Bio-Rad Laboratories and Integrated DNA Technologies (IDT), have announced a collaborative agreement to develop RNA interference (RNAi) tool sets for life science researchers
Under the agreement, IDT's siRNA design and synthesis expertise will be paired with Bio-Rad's transfection and analytical competencies to deliver validated Dicer-Substrate 27-mer small interfering RNA (siRNA) duplexes for RNAi applications.
Bio-Rad will experimentally validate IDT's potent Dicer-Substrate siRNA duplexes in live cells.
This real-world validation, in addition to IDT's existing functional guarantees, will give researchers added confidence in their work and help them deliver results sooner.
"For biotech researchers this is an ideal pairing," said IDT president and CEO Joe Walder.

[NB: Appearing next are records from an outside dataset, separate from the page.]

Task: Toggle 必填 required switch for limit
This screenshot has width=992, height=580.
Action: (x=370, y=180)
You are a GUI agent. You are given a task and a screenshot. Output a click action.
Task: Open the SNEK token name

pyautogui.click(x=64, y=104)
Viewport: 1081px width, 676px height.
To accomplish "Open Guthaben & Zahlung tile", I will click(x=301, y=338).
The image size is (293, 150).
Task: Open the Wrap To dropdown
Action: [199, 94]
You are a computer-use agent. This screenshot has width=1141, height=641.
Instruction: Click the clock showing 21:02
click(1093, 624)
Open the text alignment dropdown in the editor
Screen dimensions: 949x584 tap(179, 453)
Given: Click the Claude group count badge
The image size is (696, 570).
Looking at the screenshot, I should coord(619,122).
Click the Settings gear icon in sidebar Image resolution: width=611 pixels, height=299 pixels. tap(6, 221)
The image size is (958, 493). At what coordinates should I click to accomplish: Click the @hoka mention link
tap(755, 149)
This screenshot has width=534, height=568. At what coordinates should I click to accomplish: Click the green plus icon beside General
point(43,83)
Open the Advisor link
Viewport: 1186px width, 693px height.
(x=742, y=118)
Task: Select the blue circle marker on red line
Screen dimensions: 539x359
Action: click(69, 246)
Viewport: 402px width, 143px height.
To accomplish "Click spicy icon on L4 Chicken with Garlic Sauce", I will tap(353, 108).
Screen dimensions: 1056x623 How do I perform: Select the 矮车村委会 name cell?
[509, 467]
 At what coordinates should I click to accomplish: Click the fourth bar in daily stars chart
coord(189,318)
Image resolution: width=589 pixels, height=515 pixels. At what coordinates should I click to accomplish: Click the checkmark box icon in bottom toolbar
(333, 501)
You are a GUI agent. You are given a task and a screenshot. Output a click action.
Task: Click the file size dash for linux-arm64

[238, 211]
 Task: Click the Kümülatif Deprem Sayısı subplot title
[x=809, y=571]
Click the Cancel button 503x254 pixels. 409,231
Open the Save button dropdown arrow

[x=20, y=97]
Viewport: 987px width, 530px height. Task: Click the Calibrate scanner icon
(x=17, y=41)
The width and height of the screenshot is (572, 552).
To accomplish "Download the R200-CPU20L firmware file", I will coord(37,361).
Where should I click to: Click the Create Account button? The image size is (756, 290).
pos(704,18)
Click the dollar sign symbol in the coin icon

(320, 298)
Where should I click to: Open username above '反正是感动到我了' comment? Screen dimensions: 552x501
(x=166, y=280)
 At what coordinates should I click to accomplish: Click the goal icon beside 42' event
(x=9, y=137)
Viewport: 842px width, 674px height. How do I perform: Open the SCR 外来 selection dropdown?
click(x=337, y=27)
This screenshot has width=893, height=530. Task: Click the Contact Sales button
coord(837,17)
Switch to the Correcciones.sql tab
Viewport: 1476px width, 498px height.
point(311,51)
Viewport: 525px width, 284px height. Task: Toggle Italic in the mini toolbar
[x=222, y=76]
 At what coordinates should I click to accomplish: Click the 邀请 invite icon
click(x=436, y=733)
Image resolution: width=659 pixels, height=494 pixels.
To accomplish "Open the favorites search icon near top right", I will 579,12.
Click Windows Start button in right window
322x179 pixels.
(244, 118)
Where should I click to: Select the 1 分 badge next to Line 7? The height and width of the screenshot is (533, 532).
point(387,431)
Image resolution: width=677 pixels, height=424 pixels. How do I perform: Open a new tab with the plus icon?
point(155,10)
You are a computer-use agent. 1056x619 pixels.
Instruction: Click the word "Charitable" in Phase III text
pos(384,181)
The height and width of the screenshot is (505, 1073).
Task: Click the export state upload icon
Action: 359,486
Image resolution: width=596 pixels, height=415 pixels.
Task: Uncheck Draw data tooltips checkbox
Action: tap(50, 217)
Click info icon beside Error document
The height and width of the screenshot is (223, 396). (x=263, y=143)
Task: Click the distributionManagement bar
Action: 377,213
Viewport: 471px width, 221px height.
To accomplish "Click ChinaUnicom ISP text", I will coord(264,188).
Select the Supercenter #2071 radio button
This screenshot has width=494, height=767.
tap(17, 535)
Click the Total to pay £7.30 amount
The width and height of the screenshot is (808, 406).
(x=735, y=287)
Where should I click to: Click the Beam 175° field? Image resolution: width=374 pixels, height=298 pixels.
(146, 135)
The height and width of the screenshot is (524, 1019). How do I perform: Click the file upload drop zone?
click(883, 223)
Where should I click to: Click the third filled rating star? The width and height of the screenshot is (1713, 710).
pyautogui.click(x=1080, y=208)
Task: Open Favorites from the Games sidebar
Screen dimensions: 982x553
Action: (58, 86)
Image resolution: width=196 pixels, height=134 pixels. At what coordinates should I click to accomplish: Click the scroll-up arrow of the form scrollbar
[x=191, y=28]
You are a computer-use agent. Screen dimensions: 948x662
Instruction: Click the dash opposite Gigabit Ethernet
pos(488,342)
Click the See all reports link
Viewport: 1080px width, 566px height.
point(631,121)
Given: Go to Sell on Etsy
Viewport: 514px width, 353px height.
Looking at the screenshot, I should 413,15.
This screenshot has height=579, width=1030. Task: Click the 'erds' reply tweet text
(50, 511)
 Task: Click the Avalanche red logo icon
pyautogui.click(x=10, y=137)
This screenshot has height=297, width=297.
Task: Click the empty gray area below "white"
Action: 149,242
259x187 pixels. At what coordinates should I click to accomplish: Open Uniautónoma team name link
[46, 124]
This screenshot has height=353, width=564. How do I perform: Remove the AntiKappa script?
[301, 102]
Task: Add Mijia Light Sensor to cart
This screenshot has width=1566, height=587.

"With IDT's Dicer-Substrate design delivering up to a 100-fold increased potency over 21-mer siRNA and Bio-Rad's validation ensuring efficacy in a live cell environment, researchers are free to get their experiments up and running in record time".
"Bio-Rad is always looking for new ways to help our customers succeed," said Bio-Rad vice president and group manager life science Brad Crutchfield.
"This collaboration will lead to products that will reduce uncertainty and allow researchers to spend more time focusing on their results".
Through the agreement, Bio-Rad is granted the exclusive right to sell IDT manufactured Dicer-Substrate siRNAs that it tests and validates.
In addition, Bio-Rad and IDT plan to develop a series of control kits for use with IDT's Trifecta Dicer-Substrate RNAi kits and Bio-Rad's validated siRNA duplexes.
RNAi is a major advance in genomic research that allows researchers to target specific genes and down-regulate their expression in living cells.
The first generation of RNAi technology included the use of short-interfering RNA (siRNA) designed to bypass an intracellular process controlled by the Dicer enzyme.
Later, it was discovered that optimising RNA duplexes to act as substrates for processing by Dicer could achieve improved levels of RNAi-mediated gene knockdown at significantly lower concentrations than first-generation siRNA designs.